I enrolled in a pasta making class because of my obsession with the second season of Master of None. Don’t judge me.

There’s something so romantic about when lead character Dev throws in everything and moves to Italy to learn how to make pasta from an authentic pasta-making nonna.

There’s something even more romantic (and pretty damn hilarious) about the bromance between Dev and his big bud Arnold singing to their pasta, and each other.


So I signed hubby and I up to pasta making 101, secretly hoping this would inspire us to throw in everything and move to Italy.

It didn’t quite do that, but it did give me a full belly and a slight hang over the next morning.

Arriving at Signorelli Gastronomia after work we were greeted with flutes of bubbly even before walking through the door. This was my kind of class.

Four individual stations were set up at each prep table with flour, eggs, oil and salt laid out neatly in front of the stainless steel pasta makers.

Chef Marco greeted us and got straight into the demonstration of making a basic pasta dough before sending us back to the stations to get kneading.


On account of being a quarter Italian, I was probably a little cockier than I should have been when envisioning how great I would be at making pasta. I’ve never actually made it before, or have even seen it being made, but surely the skill is a genetic thing. Instead, one of my two eggs spilled straight over the well in my flour onto the bench. I blame the bubbly.

Hubby dumped the entire portion of salt into his dough before being told by the maestro only a pinch was required, then attempted several times to swap his batch for mine – with little success. He blames the bubbly.

The dough rested and we learn how to roll and cut our way to pasta glory. Surely I couldn’t stuff this part up. Because of genetics.


The dough was cut into two portions: one to eat now and one to take home for eating later.  The first portion was not so bad. I rolled and stretched, and floured and stretched, and cut and floured. Fantastico.

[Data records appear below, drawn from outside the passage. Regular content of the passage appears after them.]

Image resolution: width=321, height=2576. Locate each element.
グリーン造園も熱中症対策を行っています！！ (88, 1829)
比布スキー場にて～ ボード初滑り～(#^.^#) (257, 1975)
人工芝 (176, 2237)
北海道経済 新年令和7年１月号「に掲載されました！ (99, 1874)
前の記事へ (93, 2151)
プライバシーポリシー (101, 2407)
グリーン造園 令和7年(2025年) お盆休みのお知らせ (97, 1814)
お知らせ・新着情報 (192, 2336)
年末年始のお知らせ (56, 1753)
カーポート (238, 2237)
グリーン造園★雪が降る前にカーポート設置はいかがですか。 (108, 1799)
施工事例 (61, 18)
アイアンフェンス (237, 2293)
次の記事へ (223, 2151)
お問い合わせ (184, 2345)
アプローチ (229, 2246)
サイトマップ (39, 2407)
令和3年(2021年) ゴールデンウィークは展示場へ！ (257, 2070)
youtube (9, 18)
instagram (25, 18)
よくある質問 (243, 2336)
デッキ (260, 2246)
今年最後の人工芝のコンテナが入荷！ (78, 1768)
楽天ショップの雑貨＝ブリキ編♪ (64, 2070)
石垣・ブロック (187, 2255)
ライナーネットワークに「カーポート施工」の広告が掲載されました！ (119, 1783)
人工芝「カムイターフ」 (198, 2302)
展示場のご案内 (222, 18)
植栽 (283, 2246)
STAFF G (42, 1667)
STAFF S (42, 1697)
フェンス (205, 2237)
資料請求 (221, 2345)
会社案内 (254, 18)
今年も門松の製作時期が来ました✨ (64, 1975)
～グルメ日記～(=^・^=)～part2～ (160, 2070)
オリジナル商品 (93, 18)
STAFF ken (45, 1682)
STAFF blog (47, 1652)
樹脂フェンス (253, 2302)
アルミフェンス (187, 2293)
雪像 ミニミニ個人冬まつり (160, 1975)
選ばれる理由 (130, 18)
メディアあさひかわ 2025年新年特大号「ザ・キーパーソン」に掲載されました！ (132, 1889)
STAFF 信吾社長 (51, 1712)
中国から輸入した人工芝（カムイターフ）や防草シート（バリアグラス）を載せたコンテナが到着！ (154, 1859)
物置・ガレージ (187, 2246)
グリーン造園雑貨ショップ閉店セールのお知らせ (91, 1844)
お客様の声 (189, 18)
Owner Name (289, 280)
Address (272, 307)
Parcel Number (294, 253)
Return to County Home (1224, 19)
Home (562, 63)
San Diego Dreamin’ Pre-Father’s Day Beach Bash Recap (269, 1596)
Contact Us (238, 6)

The second portion was not as fantastico. I rolled and stretched, and floured and stretched, and cut and floured – and am told it is too thick. I begin to question my genetic makeup, and attempt to thread individual strands of tagliatelle through the pasta maker to thin them out. Chef Maestro looks on in disbelief and says this method could take me a while.

I blame the bubbly.

It really doesn’t bother me at this stage though, as I am well and truly plastered when sitting down to enjoy my first portion cooked with a delish napoletana sauce.

Maybe I’ll do better at the pizza making course.